Hermle: Im ersten Schritt betrachten wir die Metallurgie eines Stoffes. Dann überlegen wir, welche Schneidstoffe eine Bearbeitung schaffen. Auch ein anderes Kühlmittel kann helfen. Vielleicht aber auch nicht. Denn niemand hat etwas davon, wenn die Schleifscheibe durch den Stoff durchkommt, aber hinterher das Gefüge zerstört ist. Die Aufgaben sind oft sehr kniffelig und erfordern die gesamte Schleiferfahrung, um das richtige „Wie“ der Bearbeitung zu finden.

SCOPE: Kommen die neuen Werkstoffe wie Hartmetalle und Keramik dem Schleifprozess entgegen? Was sind die Vorteile für den Anwender, wenn er harte Werkstoffe schleift statt sie zu fräsen?

Hermle: Dabei muss man unterscheiden: Zum einen gibt es Härtegrade, bei denen eine konventionelle Schneide bricht oder zu schnell verschleißt. Zum anderen liegt es in der geometrischen Struktur der Werkstücke selbst. Zum Beispiel erzeugt eine konventionelle Schneide beim Bearbeiten von dünnwandigen Werkstücken unliebsame Schwingungen. Nicht zuletzt sind hier auch Gefügeeigenschaften von Werkstücken zu erwähnen, die häufig besser geschliffen als mit einer Schneide bearbeitet werden.

SCOPE: Haas registriert seit einiger Zeit auch Nachfragen nach regulären einfachen Stechplatten, während Haas-Maschinen bisher nur bei den komplexen Stechplatten gefragt waren. Was steckt hinter diesem Sinneswandel der Kunden?

Hermle: Hier schlägt der Trend zur Universalmaschine durch, der das bisherige typische Fertigungsverfahren – die Bearbeitung eines Werkstücks in einzelnen Schritten auf einer Maschine nach der anderen – ablöst. Heute streben die Firmen an, die Wertschöpfung innerhalb einer Maschine zu erhöhen. Dadurch entfallen Liegezeiten zwischen den einzelnen Fertigungsprozessen und Aufspannungsaufwände an den Maschinen. So lassen sich Halbzeugkosten senken. Deshalb sind Schleifmaschinen mit hohem Fertigungsgrad und -tiefe willkommen.
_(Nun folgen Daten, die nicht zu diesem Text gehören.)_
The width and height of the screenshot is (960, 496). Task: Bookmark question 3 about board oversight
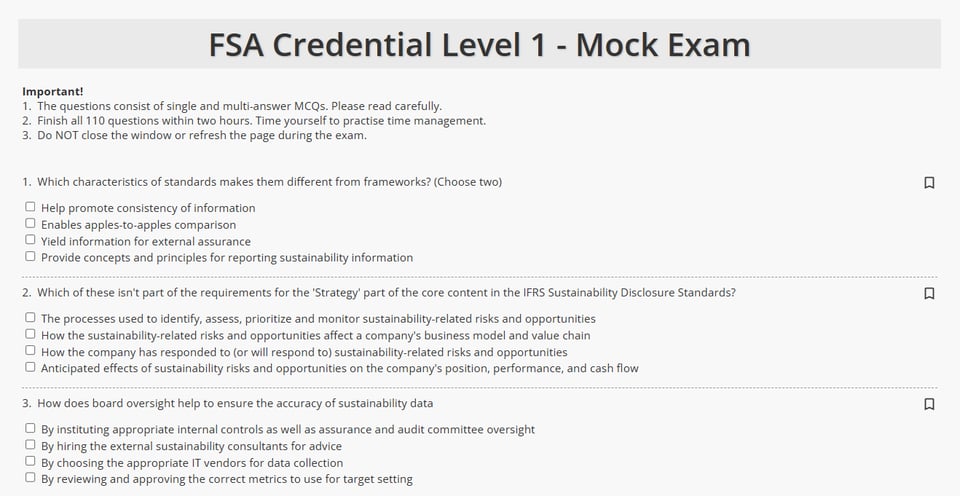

SCOPE: Haas hat vor zwei Jahren eine Schleifsoftware auf den Markt gebracht, die das Programmieren wesentlich erleichtert. Seit gut einem Jahr sind die ersten Maschinen bei den Kunden – mit welcher Resonanz?

Hermle: Unsere Programmiersoftware leitete im Schleifsegment einen Paradigmenwechsel ein. Durch die leicht handhabbare Benutzungsoberfläche im Smartphone-Stil und die Parametrierung der einzelnen Schleifschritte wird die Programmierung für den Anwender wesentlich erleichtert. Inzwischen können wir das vollständige 3-D-Modell aus dem CAD-System in unsere Software laden und damit direkt vom Modell weg programmieren. Die ausgelieferten Maschinen befinden sich zwar im Moment noch im Vorstadium der Produktion, erfüllen aber bereits die Erwartungen. Inzwischen bearbeiten wir Turbinenschaufeloberflächen damit. Bei den Produzenten von Knieimplantaten beobachten wir den gleichen Interessentreiber wie in der Luftfahrt: Die regulatorischen Vorgaben durch die Gesetzgeber verlangen in beiden Bereichen absolute Nachvollziehbarkeit der Herstellungsprozesse. Da die Software alles genau dokumentiert, ist diese Forderung heute leicht zu erfüllen. Zum anderen wird ein nachträgliches Eingreifen in die Software verhindert. Dieses Recht wird nur bestimmten Personen, die sich einloggen, gewährt und somit Prozesssicherheit gewährleistet.

SCOPE: Strömungsschleifen ist seit den 1960er Jahren bekannt – laut einer Trendanalyse des Fraunhofer Instituts IPK erfährt es nun eine Renaissance. Was ist das Besondere am Strömungsschleifen?

Hermle: Dabei geht es im Wesentlichen um die Veredelung von Werkstückoberflächen, um die Strömung von Fluiden und Gasen zu verbessern. Im Lebensmittelsektor wird es häufig angewandt, um ein Anhaften von Stoffen an der Oberfläche zu erschweren. Durch die Optimierung von Oberflächen, die im Einflussbereich von Strömungen liegen, entstehen Geometrien, die nicht mehr in jedem Fall mit Werkzeugen mit Regelgeometrien erreichbar sind.